Needed from the data below: all lines that contain the word "pill".

• [Collected data entries]
···

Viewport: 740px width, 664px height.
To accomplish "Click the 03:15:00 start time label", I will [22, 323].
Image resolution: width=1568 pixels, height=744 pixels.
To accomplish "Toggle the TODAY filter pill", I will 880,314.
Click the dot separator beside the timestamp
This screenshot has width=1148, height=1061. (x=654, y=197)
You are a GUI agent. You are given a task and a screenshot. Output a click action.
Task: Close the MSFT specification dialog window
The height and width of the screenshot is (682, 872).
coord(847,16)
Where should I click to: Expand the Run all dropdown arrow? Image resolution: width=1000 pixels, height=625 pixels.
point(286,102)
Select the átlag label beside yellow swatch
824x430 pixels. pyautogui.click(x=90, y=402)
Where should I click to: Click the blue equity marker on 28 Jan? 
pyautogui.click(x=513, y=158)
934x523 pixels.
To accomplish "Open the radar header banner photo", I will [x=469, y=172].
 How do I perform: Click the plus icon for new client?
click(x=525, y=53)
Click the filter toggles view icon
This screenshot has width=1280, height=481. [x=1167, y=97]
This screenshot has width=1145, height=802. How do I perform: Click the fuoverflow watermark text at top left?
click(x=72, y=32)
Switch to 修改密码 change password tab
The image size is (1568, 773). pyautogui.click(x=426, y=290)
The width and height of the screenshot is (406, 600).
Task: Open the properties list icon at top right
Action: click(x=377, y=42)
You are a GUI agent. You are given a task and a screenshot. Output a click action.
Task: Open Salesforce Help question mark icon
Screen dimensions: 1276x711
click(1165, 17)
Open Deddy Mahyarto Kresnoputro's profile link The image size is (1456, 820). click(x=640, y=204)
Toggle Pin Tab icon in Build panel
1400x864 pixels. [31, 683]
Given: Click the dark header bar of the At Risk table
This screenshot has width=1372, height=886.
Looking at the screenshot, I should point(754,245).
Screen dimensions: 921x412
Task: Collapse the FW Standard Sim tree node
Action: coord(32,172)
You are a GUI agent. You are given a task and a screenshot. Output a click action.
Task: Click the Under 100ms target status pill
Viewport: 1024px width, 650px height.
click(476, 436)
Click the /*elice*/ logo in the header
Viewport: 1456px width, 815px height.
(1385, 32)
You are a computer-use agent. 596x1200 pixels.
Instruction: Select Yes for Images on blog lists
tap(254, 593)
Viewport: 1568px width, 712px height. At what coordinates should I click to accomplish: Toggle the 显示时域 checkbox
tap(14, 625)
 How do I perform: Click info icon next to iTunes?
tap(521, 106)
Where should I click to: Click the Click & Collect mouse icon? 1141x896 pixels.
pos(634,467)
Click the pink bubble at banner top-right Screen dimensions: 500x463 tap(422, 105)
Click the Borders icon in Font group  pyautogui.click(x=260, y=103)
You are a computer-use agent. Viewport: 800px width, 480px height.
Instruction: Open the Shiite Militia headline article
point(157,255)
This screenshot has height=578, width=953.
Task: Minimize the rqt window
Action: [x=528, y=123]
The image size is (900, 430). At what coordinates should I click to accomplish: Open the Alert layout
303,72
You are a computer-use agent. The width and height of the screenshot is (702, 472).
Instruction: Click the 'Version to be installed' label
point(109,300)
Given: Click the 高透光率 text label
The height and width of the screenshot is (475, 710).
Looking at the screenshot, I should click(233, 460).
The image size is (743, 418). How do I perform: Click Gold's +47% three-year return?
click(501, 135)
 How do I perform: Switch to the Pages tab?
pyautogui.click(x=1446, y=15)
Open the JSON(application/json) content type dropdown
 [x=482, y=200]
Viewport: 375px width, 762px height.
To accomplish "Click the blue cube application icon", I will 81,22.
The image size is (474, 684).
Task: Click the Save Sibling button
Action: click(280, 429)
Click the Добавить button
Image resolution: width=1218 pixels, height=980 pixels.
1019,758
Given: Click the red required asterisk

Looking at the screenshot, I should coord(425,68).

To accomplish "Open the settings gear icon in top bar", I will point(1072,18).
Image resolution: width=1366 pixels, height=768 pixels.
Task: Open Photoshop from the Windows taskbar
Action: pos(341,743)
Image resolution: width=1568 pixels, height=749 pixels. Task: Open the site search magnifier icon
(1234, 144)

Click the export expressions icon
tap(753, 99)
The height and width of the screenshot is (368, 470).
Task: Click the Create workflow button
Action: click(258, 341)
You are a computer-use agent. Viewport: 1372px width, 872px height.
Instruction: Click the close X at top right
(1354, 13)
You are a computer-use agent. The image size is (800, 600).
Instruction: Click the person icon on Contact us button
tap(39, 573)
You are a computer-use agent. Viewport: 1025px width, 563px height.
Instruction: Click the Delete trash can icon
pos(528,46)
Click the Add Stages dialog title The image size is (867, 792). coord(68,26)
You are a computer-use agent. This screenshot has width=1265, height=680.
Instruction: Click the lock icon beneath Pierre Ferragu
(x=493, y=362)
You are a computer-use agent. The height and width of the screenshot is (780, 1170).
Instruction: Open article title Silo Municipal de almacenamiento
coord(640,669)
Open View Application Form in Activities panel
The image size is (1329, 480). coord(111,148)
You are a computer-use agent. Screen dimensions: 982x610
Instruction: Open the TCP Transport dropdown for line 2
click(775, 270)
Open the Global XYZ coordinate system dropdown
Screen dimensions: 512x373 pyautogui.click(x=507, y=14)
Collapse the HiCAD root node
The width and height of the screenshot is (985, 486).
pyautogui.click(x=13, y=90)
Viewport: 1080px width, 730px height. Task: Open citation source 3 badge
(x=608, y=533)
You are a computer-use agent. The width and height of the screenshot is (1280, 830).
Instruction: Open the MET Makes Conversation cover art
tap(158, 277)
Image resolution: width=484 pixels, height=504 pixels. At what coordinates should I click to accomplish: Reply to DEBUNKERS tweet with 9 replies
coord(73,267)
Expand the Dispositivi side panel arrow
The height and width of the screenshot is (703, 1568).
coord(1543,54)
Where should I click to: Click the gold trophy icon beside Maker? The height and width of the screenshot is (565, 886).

···

• [Exercise result]
To accomplish "Toggle the TODAY filter pill", I will 880,314.
Task: Click the Under 100ms target status pill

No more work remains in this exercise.